At the outset that the Badaga month begins always on a new moon day. For the Badagas the period between one new moon and the next new moon is a month. tinguva is the Badaga name for both moon and month and it expresses lunar month unequivocally, is roughly thirty days (Actually it consists 29. 5306 days). So, it is apparent that Badaga new year too begins on new moon day. It falls on different day every year because Badaga calendar is a lunisolar calendar. Every alternative year consists of thirteen new moon days . So one new moon day should be discarded without counting during every alternative year.
On which new moon day Badaga year begins? And which new moon day is be discarded without counting during alternative year? If we answer to these questions the doubt persists on Badaga calendar will disappear once for all.
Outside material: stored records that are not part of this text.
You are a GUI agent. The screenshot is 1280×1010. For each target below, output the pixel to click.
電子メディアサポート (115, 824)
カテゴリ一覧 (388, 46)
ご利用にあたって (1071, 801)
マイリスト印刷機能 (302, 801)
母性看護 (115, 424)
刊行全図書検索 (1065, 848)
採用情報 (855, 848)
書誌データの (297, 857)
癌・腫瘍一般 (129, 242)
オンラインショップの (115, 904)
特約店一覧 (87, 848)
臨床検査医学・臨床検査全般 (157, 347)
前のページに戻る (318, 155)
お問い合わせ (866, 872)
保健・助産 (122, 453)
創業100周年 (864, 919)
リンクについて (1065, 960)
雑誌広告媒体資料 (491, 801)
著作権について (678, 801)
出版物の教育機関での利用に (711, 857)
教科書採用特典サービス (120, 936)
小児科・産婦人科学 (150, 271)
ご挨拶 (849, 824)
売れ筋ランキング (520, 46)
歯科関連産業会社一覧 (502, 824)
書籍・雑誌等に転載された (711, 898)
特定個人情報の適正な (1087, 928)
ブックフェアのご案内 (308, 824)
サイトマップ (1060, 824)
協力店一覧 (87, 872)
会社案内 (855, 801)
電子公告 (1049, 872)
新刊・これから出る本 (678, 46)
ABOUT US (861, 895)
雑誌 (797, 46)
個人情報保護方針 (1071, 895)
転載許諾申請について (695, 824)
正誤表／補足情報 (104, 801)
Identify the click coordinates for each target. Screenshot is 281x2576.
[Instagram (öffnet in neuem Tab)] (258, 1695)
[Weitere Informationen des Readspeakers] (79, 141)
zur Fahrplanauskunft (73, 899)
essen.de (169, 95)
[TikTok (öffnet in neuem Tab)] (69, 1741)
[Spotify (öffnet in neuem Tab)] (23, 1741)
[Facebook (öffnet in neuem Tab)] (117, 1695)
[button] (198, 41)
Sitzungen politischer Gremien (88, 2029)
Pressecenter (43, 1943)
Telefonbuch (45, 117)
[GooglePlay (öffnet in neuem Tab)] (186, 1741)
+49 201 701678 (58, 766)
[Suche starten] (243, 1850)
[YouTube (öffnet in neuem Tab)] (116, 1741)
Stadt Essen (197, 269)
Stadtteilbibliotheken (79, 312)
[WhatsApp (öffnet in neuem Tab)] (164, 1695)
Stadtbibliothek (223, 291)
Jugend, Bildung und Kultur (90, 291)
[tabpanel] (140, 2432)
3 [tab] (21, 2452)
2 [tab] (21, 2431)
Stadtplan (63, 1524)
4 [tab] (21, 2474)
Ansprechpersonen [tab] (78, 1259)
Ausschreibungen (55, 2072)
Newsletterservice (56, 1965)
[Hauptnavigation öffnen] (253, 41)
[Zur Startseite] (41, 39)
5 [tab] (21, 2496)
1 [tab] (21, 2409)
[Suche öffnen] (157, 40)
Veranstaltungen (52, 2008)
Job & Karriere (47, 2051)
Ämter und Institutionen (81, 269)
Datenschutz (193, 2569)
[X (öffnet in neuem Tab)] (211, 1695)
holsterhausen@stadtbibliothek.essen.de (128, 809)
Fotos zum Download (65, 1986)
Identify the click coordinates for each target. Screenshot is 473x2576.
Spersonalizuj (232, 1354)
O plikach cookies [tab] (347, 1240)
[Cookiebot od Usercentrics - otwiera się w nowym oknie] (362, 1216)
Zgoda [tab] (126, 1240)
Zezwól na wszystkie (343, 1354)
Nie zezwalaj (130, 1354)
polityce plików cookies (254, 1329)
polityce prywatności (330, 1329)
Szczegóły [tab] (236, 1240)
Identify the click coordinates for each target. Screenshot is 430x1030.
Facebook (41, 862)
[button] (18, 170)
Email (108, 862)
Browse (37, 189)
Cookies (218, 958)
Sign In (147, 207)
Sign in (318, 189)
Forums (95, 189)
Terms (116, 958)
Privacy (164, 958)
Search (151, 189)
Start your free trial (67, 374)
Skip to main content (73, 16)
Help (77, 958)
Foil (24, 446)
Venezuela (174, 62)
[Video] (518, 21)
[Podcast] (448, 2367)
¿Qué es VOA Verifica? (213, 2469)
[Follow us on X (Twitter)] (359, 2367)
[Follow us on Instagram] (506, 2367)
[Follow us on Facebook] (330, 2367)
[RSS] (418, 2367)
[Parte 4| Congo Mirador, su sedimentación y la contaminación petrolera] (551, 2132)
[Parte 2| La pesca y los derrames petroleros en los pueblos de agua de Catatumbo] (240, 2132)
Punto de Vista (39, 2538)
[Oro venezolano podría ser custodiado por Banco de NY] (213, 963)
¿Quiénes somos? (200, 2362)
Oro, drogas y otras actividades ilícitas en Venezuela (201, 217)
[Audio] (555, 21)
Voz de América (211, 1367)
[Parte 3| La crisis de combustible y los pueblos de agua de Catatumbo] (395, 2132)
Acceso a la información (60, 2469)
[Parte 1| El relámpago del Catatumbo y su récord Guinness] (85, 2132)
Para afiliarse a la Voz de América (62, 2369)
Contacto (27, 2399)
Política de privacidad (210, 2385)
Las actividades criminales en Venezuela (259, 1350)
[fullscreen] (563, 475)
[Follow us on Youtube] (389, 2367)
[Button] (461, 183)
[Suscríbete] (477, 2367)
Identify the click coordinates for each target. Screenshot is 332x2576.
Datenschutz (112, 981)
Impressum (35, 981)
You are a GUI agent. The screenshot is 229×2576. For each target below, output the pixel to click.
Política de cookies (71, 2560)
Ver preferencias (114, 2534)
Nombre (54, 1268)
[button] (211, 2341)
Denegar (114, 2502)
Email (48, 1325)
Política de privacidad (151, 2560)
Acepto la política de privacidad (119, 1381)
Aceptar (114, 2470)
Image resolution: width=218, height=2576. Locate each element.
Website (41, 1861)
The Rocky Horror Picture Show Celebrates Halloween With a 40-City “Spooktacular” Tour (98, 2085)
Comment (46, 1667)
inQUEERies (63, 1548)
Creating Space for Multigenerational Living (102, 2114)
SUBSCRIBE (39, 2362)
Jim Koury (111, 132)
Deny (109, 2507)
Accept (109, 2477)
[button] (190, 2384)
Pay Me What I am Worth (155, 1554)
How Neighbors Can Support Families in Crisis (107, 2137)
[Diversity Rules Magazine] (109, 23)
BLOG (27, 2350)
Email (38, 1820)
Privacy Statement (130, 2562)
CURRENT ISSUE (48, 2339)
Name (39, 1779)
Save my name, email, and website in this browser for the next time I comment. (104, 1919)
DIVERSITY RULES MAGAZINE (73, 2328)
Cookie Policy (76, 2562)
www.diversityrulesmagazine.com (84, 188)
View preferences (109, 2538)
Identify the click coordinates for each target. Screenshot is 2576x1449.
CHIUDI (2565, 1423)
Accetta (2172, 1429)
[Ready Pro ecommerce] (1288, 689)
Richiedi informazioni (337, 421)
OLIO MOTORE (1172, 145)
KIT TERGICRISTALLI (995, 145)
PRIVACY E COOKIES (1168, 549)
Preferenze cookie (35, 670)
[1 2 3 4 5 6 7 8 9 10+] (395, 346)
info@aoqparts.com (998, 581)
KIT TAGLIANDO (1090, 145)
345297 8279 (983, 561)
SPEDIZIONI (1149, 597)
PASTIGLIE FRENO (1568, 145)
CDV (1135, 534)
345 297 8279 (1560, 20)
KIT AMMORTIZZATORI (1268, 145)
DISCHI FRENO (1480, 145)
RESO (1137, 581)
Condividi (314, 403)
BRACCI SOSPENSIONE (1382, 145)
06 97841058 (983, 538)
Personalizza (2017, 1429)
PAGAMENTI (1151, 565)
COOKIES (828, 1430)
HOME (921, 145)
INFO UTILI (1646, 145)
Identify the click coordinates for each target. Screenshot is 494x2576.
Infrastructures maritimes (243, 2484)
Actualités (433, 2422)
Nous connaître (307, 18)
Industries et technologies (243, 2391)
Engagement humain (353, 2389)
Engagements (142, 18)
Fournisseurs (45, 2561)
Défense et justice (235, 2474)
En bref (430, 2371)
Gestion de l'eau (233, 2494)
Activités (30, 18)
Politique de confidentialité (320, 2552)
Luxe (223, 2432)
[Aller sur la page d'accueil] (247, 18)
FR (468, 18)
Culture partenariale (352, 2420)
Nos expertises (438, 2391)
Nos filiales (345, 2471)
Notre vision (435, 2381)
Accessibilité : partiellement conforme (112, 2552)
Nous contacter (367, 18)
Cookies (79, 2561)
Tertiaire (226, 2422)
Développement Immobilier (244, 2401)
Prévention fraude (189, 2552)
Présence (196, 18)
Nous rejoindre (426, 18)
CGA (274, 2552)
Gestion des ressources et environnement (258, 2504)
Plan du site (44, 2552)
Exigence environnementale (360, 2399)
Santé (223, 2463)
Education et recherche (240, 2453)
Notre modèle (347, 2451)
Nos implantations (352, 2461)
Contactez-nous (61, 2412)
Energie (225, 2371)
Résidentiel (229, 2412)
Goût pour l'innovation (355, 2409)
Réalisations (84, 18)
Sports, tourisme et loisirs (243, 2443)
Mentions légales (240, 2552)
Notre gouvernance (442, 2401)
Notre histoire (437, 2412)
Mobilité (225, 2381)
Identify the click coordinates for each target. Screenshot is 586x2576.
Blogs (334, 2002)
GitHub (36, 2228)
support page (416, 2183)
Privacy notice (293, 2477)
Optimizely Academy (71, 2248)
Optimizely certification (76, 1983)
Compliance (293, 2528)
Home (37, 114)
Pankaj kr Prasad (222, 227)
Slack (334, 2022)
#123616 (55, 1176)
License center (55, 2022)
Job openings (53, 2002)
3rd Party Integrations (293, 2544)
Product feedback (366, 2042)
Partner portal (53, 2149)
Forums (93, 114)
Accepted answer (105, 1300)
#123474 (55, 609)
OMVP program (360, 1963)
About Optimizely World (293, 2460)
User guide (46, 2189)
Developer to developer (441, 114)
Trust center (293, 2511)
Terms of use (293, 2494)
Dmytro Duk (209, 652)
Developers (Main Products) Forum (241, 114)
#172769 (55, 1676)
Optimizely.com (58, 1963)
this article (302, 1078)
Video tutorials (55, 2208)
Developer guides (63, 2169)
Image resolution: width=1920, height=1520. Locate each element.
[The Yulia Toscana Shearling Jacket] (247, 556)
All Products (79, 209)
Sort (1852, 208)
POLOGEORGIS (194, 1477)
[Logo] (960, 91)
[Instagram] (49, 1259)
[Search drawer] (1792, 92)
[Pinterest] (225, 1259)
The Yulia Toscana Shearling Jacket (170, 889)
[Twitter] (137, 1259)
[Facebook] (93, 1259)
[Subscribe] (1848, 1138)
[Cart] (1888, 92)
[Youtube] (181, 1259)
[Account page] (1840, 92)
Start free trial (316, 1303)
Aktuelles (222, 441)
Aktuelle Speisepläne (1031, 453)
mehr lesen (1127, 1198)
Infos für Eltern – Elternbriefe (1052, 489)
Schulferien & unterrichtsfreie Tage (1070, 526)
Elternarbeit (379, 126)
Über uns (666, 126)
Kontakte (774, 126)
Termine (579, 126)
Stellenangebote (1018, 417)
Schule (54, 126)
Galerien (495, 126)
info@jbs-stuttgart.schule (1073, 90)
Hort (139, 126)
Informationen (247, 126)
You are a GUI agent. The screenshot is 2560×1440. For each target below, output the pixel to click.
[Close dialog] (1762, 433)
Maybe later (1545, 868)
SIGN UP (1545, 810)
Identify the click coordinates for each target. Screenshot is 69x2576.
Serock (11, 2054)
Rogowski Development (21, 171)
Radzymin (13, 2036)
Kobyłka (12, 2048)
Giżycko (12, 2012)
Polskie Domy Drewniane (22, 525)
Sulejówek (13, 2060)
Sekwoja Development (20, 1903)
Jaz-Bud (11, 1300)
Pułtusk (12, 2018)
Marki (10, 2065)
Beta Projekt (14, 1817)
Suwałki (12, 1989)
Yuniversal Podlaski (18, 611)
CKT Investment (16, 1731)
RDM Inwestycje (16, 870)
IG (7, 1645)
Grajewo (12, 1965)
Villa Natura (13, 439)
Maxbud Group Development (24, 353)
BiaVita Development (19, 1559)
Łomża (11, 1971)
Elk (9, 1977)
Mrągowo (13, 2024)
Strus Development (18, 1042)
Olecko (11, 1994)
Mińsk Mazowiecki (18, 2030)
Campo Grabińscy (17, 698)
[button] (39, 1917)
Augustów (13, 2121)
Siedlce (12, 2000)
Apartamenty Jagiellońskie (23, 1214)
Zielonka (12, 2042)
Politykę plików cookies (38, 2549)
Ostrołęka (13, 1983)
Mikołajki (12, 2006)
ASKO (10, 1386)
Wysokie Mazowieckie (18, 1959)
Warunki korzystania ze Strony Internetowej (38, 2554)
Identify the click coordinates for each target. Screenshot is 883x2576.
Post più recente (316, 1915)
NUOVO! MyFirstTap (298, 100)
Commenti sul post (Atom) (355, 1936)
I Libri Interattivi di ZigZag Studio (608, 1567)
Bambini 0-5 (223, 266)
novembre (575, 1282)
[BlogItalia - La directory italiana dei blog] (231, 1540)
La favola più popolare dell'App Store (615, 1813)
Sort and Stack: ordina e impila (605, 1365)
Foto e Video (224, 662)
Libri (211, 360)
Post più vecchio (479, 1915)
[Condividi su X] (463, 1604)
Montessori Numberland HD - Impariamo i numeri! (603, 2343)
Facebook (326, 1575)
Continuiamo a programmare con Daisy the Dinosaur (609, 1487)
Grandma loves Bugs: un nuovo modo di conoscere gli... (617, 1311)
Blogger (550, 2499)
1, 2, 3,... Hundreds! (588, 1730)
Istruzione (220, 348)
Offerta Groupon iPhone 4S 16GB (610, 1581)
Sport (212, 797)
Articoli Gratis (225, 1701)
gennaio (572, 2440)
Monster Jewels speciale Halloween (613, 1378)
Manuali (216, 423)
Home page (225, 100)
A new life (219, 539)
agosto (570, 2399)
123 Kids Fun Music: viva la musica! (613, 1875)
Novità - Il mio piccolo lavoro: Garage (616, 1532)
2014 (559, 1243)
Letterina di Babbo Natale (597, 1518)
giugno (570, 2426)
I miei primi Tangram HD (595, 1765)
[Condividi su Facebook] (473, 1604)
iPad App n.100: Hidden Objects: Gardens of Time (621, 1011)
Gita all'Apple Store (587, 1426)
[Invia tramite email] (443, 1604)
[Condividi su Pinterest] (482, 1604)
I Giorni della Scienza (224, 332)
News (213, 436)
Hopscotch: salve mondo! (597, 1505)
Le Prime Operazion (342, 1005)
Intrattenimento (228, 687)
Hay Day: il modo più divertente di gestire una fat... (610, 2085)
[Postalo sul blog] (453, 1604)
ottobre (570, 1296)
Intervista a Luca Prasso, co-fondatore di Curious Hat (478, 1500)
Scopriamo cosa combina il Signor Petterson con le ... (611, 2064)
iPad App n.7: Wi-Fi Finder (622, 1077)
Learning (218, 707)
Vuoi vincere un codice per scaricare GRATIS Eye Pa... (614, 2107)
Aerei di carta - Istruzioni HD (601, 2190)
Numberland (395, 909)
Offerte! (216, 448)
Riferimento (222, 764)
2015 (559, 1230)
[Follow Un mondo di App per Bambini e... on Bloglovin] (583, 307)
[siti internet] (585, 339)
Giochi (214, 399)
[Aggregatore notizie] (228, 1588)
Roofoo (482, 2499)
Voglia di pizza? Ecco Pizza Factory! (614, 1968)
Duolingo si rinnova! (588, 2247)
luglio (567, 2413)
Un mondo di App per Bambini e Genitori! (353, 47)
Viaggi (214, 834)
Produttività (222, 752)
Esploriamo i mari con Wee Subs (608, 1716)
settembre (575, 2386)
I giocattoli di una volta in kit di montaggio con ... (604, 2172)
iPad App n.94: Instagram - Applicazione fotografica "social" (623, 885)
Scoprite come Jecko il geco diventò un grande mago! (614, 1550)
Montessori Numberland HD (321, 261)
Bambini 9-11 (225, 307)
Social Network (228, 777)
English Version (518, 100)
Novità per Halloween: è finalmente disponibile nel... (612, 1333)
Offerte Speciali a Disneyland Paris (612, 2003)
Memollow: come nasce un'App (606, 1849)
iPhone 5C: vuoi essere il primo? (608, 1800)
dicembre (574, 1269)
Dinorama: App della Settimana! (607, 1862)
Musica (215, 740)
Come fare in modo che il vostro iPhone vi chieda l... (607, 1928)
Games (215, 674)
“Exact time-reckoning is not a vital requirement for pastoral nomads. On the other hand, the correlation of lunar and solar time-reckoning was a necessary component of the urbanization process of the early agriculture societies. The solar year is roughly 365 days and lunar months make roughly 354 days, so a purely lunar time-reckoning is out of step with the season, which are determined by the yearly course of the sun. A lunisolar calendar was an essential instrument in administration and religion; it enabled the co-ordination of trade and agricultural activities (forecasting of seasonal yearly monsoons and floods) and the celebration of seasonal feasts at the proper time.”(Asko Parpolo). Badagas were pastorals comparatively for a longer period and they undertook the agriculture profession later on. Hence their time- reckoning consists of lunar months and solar year.
Badagas consider the bright half of the lunar month as auspicious and they prefer these days for religious activities. “muuru jena here” is considered as one of the most auspicious day in the Badaga religious beliefs. It falls on the third day after new moon. Considered as a holy day, it is the ideal day for conducting puujaas and celebrating festivals. It is believed that whatever new venture one makes on this day (or the waxing moon period days) will be tremendously successful. Badagas prefer marriage and other ceremonies on these days and they see even the milking the first time of a buffalo or cow on these days.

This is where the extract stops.